Avant l’ouverture des plis, le ministre a inspecté plusieurs structures du centre, notamment la cantine et l’infirmerie scolaires. Selon les données de la Direction locale de l’éducation, la wilaya de Djelfa enregistre 23.952 candidats à cet examen, dont 374 candidats libres, répartis sur 80 centres d’examen, encadrés par 1.191 surveillants et encadreurs. À l’échelle nationale, ces épreuves du BEM, qui se poursuivront jusqu’à demain jeudi, concernent un total de 877.035 candidats, répartis sur 3.167 centres d’examen, avec la mobilisation de 214.003 personnels.
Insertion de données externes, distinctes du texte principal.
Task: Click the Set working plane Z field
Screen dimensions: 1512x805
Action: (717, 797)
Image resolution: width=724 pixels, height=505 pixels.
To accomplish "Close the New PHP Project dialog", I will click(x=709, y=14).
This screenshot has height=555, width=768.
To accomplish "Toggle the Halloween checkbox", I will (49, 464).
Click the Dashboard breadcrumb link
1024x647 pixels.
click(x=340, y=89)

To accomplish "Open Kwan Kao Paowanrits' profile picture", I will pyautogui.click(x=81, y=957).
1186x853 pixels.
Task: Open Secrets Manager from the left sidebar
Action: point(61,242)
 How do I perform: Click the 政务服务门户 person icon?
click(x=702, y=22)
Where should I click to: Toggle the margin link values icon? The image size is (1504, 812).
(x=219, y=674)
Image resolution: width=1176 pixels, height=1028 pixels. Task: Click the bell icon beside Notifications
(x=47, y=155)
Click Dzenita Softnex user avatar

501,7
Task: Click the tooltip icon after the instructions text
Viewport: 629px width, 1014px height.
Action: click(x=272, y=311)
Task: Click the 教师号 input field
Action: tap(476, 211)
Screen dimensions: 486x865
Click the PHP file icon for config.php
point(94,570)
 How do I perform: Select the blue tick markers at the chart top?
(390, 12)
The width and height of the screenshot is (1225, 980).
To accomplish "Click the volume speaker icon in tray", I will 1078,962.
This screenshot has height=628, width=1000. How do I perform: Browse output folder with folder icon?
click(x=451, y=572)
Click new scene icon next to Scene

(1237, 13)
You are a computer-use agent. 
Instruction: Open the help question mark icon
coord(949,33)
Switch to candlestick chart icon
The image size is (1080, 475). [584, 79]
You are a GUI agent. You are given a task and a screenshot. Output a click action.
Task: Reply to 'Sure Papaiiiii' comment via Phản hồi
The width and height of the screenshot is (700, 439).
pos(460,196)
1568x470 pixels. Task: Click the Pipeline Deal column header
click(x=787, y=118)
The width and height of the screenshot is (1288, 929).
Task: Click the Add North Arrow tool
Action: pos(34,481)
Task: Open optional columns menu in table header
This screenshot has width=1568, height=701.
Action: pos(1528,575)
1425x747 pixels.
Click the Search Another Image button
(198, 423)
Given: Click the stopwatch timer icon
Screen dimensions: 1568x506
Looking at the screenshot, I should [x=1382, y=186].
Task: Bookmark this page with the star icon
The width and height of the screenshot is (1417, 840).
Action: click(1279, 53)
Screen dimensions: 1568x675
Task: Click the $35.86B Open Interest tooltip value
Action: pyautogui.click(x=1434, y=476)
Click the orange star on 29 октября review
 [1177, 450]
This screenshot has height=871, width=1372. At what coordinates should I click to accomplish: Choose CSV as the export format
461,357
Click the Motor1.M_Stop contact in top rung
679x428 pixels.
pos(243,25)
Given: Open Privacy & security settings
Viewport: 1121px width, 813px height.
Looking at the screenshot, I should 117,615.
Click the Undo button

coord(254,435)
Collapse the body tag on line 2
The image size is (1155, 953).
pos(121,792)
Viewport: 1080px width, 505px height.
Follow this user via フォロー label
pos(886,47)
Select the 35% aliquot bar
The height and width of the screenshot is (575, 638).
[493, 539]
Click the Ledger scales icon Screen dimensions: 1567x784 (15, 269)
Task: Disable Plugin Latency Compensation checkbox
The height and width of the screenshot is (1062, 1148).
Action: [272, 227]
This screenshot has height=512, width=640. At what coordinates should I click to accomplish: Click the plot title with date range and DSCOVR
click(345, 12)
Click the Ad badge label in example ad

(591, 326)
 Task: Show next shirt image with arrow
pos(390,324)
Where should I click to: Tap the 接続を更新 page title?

En prévision de cette échéance, le ministère de l’Éducation nationale a assuré avoir pris toutes les dispositions nécessaires au bon déroulement de l’examen du BEM, session mai 2026, et ce dès le début de l’année scolaire. Ces mesures concernent notamment la révision des données des candidats et le retrait des convocations via la plateforme numérique, permettant ainsi aux candidats de consulter à l’avance leurs centres d’examen. Pour cette session, le ministère mise sur le renforcement des mesures organisationnelles et sécuritaires, à travers l’élargissement de l’utilisation du numérique dans les différentes étapes de l’organisation des examens, depuis l’inscription jusqu’à l’annonce des résultats, tout en adoptant un protocole sécuritaire rigoureux en coordination avec les instances et institutions compétentes. Dans ce contexte, M. Saâdaoui a souligné « la nécessité d’une coordination permanente entre les directions de l’Éducation nationale et l’Office national des examens et concours (ONEC), ainsi que le renforcement des mesures d’inspection et l’interdiction stricte de l’introduction des téléphones portables dans les centres d’examen, ces actes étant considérés parmi les atteintes les plus graves à la crédibilité des examens nationaux ».
Il a également appelé à « l’activation des partenariats avec les différents secteurs concernés, notamment ceux de l’Intérieur, des Collectivités locales, des Transports, de la Santé, de la Poste et des Télécommunications, ainsi que des Affaires religieuses et des Wakf, afin d’assurer les meilleures conditions aux candidats pour passer leurs examens dans la sérénité ».
Concernant les sujets d’examen, il a été confirmé qu’ils porteront sur les cours dispensés en présentiel, comme lors des sessions précédentes. À noter que la journée d’aujourd’hui est consacrée aux mathématiques, à la langue anglaise, ainsi qu’à l’histoire-géographie, tandis que demain (dernier jour) est dédié à la langue française, aux sciences de la nature et de la vie, et, pour les candidats concernés, à la langue amazighe, programmée en séance de l’après-midi.
Dans ce cadre, l’ensemble des moyens humains, logistiques et sécuritaires a été mobilisé à l’échelle nationale, avec un renforcement significatif des mécanismes de contrôle et de suivi, dans l’objectif de consolider la transparence de l’examen et de garantir sa crédibilité. Cette organisation vise avant tout à permettre aux élèves de passer leurs épreuves dans un climat serein, équitable et strictement encadré, à la hauteur des exigences de cet examen national.